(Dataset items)
== == ==
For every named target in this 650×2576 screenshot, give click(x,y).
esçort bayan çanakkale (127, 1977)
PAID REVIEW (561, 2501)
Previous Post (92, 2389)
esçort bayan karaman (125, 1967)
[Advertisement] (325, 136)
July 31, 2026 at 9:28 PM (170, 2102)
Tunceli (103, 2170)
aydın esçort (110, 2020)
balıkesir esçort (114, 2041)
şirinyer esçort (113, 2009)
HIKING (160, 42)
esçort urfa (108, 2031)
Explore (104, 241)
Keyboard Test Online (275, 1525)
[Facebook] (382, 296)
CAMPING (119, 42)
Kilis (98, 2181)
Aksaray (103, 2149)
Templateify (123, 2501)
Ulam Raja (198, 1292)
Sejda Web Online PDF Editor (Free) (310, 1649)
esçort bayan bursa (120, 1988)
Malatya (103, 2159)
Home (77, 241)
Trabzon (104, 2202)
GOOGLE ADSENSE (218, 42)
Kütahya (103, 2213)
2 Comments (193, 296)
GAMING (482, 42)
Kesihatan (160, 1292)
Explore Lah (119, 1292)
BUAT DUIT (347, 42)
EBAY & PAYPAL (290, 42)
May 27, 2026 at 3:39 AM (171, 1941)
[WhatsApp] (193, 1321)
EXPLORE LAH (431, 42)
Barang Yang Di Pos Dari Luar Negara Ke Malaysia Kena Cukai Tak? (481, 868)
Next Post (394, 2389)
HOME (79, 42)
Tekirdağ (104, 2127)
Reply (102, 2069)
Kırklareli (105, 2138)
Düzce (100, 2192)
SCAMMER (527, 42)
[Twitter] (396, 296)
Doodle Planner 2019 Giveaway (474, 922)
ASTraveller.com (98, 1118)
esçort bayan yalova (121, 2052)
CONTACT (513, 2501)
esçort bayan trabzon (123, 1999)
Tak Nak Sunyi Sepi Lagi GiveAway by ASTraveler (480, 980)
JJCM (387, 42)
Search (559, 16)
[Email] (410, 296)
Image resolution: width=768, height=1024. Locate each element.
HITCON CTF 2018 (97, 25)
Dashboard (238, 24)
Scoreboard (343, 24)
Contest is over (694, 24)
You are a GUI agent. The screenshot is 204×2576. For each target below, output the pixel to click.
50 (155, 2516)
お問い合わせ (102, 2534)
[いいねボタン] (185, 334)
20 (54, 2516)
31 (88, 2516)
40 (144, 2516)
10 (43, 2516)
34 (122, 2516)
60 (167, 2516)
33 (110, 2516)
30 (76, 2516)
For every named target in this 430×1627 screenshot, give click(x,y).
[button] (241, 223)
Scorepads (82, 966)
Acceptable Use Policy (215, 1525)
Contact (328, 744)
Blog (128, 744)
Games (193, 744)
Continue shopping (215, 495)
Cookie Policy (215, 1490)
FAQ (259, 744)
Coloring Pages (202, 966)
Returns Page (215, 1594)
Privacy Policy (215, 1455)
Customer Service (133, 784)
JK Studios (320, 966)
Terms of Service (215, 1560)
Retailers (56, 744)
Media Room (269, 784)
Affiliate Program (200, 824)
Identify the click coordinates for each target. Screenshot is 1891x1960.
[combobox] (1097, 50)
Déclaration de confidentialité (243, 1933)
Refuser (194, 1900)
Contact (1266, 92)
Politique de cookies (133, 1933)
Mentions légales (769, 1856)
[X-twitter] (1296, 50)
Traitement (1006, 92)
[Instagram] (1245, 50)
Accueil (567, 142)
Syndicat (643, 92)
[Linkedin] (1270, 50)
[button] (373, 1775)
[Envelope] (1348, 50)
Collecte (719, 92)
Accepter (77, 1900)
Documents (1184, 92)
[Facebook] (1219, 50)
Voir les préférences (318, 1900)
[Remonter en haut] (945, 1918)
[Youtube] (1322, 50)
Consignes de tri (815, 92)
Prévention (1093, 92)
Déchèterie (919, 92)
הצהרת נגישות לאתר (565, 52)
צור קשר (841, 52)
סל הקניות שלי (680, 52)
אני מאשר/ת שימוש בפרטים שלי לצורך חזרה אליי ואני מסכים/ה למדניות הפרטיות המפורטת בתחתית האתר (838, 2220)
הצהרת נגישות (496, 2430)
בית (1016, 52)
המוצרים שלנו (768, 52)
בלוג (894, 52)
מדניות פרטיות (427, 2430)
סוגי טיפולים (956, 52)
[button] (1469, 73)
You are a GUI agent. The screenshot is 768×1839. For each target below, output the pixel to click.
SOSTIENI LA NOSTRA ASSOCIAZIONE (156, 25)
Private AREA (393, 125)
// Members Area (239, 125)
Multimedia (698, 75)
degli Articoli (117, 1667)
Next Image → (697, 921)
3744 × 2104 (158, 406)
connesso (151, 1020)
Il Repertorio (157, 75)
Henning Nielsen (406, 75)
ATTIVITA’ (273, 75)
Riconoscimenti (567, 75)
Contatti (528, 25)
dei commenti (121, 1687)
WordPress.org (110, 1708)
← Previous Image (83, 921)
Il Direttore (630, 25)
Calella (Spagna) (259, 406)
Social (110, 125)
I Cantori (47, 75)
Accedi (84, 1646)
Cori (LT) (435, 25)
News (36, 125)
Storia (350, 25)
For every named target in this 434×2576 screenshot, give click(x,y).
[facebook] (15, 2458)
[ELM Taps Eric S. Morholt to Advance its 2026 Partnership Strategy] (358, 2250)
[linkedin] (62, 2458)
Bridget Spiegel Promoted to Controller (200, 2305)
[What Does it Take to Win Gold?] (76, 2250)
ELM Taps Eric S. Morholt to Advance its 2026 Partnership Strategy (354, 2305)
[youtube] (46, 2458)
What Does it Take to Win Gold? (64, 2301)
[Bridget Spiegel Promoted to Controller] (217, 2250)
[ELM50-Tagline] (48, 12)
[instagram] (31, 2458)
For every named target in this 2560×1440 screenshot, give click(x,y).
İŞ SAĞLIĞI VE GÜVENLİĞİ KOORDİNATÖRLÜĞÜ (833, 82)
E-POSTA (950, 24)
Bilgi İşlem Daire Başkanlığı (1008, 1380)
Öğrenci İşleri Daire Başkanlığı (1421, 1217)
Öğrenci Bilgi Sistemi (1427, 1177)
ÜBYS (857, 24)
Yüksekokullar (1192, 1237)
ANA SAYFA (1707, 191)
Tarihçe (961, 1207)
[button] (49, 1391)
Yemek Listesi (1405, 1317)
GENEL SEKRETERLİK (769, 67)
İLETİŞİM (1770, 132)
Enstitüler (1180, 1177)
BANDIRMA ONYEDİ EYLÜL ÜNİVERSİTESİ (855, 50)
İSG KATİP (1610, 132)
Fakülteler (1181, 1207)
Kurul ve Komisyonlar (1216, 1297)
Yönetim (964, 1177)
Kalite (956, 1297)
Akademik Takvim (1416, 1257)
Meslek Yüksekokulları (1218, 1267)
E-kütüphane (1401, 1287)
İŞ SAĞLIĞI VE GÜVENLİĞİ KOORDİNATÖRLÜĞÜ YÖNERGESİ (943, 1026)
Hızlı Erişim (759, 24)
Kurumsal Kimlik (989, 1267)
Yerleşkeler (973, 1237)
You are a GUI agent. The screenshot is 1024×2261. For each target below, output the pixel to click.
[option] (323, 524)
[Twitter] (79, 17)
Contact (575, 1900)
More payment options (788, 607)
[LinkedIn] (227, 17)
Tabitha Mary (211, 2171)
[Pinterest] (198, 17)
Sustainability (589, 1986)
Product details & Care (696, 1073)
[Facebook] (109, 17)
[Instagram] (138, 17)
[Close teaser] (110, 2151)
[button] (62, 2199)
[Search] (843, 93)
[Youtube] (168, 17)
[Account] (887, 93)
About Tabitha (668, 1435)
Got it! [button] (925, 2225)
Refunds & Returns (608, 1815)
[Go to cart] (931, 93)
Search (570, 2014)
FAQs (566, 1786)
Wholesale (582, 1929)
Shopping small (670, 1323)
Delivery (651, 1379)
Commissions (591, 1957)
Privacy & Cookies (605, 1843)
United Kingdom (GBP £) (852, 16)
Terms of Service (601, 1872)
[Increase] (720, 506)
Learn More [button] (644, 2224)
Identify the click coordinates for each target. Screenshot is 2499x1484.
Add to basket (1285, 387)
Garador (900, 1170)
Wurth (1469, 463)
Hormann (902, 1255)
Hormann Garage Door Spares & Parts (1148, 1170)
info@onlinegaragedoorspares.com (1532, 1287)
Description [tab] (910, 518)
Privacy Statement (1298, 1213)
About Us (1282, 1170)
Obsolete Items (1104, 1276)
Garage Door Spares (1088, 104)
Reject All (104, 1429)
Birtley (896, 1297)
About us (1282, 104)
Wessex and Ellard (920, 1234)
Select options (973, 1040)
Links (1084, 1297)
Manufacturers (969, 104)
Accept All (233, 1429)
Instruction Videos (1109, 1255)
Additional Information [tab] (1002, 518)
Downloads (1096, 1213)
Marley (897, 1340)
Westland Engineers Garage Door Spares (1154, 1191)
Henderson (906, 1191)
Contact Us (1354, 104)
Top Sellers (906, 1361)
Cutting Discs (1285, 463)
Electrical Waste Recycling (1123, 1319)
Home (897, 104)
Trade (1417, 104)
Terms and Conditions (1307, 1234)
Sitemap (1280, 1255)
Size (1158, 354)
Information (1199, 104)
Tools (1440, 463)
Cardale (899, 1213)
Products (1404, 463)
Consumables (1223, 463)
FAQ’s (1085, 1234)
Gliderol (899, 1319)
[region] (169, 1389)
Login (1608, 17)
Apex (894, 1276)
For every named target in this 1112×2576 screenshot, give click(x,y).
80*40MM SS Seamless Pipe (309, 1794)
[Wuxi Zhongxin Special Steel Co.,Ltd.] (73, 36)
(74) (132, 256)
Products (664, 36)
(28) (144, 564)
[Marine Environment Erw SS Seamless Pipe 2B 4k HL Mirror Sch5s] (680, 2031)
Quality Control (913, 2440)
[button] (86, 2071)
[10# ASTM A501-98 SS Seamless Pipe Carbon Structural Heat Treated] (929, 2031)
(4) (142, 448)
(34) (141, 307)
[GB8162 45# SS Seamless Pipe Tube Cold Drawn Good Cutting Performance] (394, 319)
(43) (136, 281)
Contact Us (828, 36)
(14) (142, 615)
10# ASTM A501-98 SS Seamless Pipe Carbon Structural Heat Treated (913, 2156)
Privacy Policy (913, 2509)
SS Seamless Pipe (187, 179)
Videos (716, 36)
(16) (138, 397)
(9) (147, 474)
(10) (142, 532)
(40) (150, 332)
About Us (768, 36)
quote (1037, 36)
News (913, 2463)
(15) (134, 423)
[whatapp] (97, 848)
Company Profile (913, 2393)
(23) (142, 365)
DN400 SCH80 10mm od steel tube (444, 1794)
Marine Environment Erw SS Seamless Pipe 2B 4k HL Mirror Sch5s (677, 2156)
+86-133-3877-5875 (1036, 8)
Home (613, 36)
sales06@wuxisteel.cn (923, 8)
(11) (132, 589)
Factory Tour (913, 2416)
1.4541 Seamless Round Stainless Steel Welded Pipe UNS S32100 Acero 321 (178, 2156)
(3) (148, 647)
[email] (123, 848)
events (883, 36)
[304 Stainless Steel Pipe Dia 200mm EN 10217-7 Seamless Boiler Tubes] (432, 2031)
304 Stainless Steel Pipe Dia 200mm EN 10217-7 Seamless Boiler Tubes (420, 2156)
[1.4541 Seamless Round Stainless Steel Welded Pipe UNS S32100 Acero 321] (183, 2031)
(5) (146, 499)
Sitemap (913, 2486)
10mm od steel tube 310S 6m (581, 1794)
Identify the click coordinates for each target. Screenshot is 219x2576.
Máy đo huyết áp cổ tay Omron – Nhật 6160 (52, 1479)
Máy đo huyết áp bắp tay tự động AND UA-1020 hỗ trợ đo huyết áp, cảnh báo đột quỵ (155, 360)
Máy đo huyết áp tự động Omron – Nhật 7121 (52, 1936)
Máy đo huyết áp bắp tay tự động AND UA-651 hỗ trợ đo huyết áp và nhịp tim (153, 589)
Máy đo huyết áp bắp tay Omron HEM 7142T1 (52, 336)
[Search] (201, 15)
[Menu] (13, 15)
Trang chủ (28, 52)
== == ==
→ Task objective: Above are the records. Print exactly, and only, the lines from the line with "[button] (1469, 73)" to the line with "E-kütüphane (1401, 1287)", both inclusive.

→ Output of the task:
[button] (1469, 73)
You are a GUI agent. The screenshot is 768×1839. For each target below, output the pixel to click.
SOSTIENI LA NOSTRA ASSOCIAZIONE (156, 25)
Private AREA (393, 125)
// Members Area (239, 125)
Multimedia (698, 75)
degli Articoli (117, 1667)
Next Image → (697, 921)
3744 × 2104 (158, 406)
connesso (151, 1020)
Il Repertorio (157, 75)
Henning Nielsen (406, 75)
ATTIVITA’ (273, 75)
Riconoscimenti (567, 75)
Contatti (528, 25)
dei commenti (121, 1687)
WordPress.org (110, 1708)
← Previous Image (83, 921)
Il Direttore (630, 25)
Calella (Spagna) (259, 406)
Social (110, 125)
I Cantori (47, 75)
Accedi (84, 1646)
Cori (LT) (435, 25)
News (36, 125)
Storia (350, 25)
For every named target in this 434×2576 screenshot, give click(x,y).
[facebook] (15, 2458)
[ELM Taps Eric S. Morholt to Advance its 2026 Partnership Strategy] (358, 2250)
[linkedin] (62, 2458)
Bridget Spiegel Promoted to Controller (200, 2305)
[What Does it Take to Win Gold?] (76, 2250)
ELM Taps Eric S. Morholt to Advance its 2026 Partnership Strategy (354, 2305)
[youtube] (46, 2458)
What Does it Take to Win Gold? (64, 2301)
[Bridget Spiegel Promoted to Controller] (217, 2250)
[ELM50-Tagline] (48, 12)
[instagram] (31, 2458)
For every named target in this 2560×1440 screenshot, give click(x,y).
İŞ SAĞLIĞI VE GÜVENLİĞİ KOORDİNATÖRLÜĞÜ (833, 82)
E-POSTA (950, 24)
Bilgi İşlem Daire Başkanlığı (1008, 1380)
Öğrenci İşleri Daire Başkanlığı (1421, 1217)
Öğrenci Bilgi Sistemi (1427, 1177)
ÜBYS (857, 24)
Yüksekokullar (1192, 1237)
ANA SAYFA (1707, 191)
Tarihçe (961, 1207)
[button] (49, 1391)
Yemek Listesi (1405, 1317)
GENEL SEKRETERLİK (769, 67)
İLETİŞİM (1770, 132)
Enstitüler (1180, 1177)
BANDIRMA ONYEDİ EYLÜL ÜNİVERSİTESİ (855, 50)
İSG KATİP (1610, 132)
Fakülteler (1181, 1207)
Kurul ve Komisyonlar (1216, 1297)
Yönetim (964, 1177)
Kalite (956, 1297)
Akademik Takvim (1416, 1257)
Meslek Yüksekokulları (1218, 1267)
E-kütüphane (1401, 1287)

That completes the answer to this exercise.